Since your system uses a standard Btrfs layout with specific subvolumes (@, @home, @snapshots), the safest way to restore the entire system is via a live environment.

⚠️ Warning

Restoring the root filesystem will revert system files (/etc, /usr, /var) to a previous state.
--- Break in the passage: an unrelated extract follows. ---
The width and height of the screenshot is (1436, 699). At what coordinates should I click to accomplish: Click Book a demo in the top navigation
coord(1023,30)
Your home directory (/home) is on a separate subvolume (@home) and will not be touched, so your personal files are safe.

Step-by-Step Restoration

1. Boot Live ISO: Insert your Arch Linux USB installation media and boot into it.

2. Mount Root Partition: Identify your root partition (likely /dev/nvme0n1p4 based on your setup):

   mount /dev/nvme0n1p4 /mnt

3. Locate Snapshot: Snapshots are stored in .snapshots/. List them to find the one you want (check the timestamp):

   ls -l /mnt/@snapshots/*/snapshot

   Note the number of the snapshot directory (e.g., /mnt/@snapshots/55/snapshot).
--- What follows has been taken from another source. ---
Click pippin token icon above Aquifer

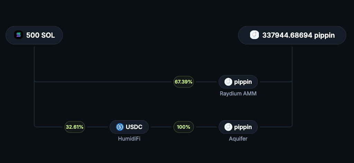228,127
4. Backup Current State (Optional but Recommended): Move the current broken system subvolume to a backup name:

   mv /mnt/@ /mnt/@_broken_$(date +%Y%m%d)
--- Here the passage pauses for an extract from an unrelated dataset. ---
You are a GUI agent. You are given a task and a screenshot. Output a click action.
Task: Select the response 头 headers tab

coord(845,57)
5. Restore the Snapshot: Create a read-write snapshot of the desired backup into the root position (@):

   btrfs subvolume snapshot /mnt/@snapshots/NUMBER/snapshot /mnt/@

   (Replace NUMBER with the snapshot ID you chose).

6. Reboot: Unmount and reboot into your restored system:

   umount /mnt
   reboot

Post-Restoration Cleanup

Once you have successfully booted and verified the system is working, you can delete the broken backup subvolume to free up space:

sudo btrfs subvolume delete /mnt/@_broken_YYYYMMDD

---

Troubleshooting

"CONFIG NOT FOUND" or missing prompt theme

Cause: Oh My Posh can't find ~/.config/ohmyposh/kali.json.

Fix: Re-run the STOW deployment:

cd ~/linuxploitacious && bash shellSetup.sh
# Select STOW from the menu

Or deploy manually:

cd ~/linuxploitacious && stow -R -t ~ omp

Stow reports "existing target" conflicts

Cause: A real file exists where stow wants to create a symlink.

Fix: The setup script handles this automatically by backing up conflicting files. If running stow manually:

# Back up the conflicting file, then restow
mv ~/.zshrc ~/.zshrc.backup
cd ~/linuxploitacious && stow -t ~ zsh

Stale symlinks after changing repo structure

Cause: Files were renamed or moved in the repo, but old symlinks still exist in $HOME.

Fix: Unstow the old package, then stow fresh:

cd ~/linuxploitacious
stow -D -t ~ <package>    # Remove old symlinks
stow -t ~ <package>       # Create new ones

Or simply re-run shellSetup.sh -- it does this automatically.

Verifying stow deployment

Check that configs are properly symlinked:

ls -la ~/.zshrc ~/.bashrc ~/.tmux.conf
# Should show -> linuxploitacious/...

ls -la ~/.config/ohmyposh/ ~/.config/fastfetch/ ~/.config/btop/
# Should show -> ../linuxploitacious/... or actual symlinked files

Shell changes not taking effect

After editing configs in the repo, reload your shell:

r          # Uses the 'r' alias to re-source your shell config
# OR
source ~/.zshrc
source ~/.bashrc

Oh My Posh or Fastfetch not loading

Both commands are wrapped in command -v guards. If they don't appear:

1. Verify they're installed: which oh-my-posh / which fastfetch
2. If missing, re-run shellSetup.sh with BASE selected
3. Ensure ~/.local/bin is in your PATH: echo $PATH | tr ':' '\n' | grep local

Manual stow commands reference

cd ~/linuxploitacious

# Deploy a single package
stow -t ~ zsh

# Restow (unstow + stow, good for updates)
stow -R -t ~ zsh

# Remove a package's symlinks
stow -D -t ~ zsh

# Deploy all packages
for pkg in bash zsh tmux btop fastfetch omp rustscan scripts claude; do
  stow -R -t ~ "$pkg"
done

---

Making Changes to Configs

Since all config files in $HOME are symlinks pointing to this repo, you can edit them in-place:

# Edit directly (changes are immediately in the repo)
vim ~/.zshrc

# Or edit from the repo
vim ~/linuxploitacious/zsh/.zshrc

# Both edit the same file. Commit and push when ready:
cd ~/linuxploitacious
git add -A && git commit -m "update zsh config" && git push

On other machines, pull and restow:

cd ~/linuxploitacious && git pull
# Symlinks already point to the repo files, so changes are instant after pull

---

dockerHost

This folder is unrelated to the stow dotfiles. It contains a Docker Compose stack for separate infrastructure. It is not deployed by shellSetup.sh and can be ignored or deleted.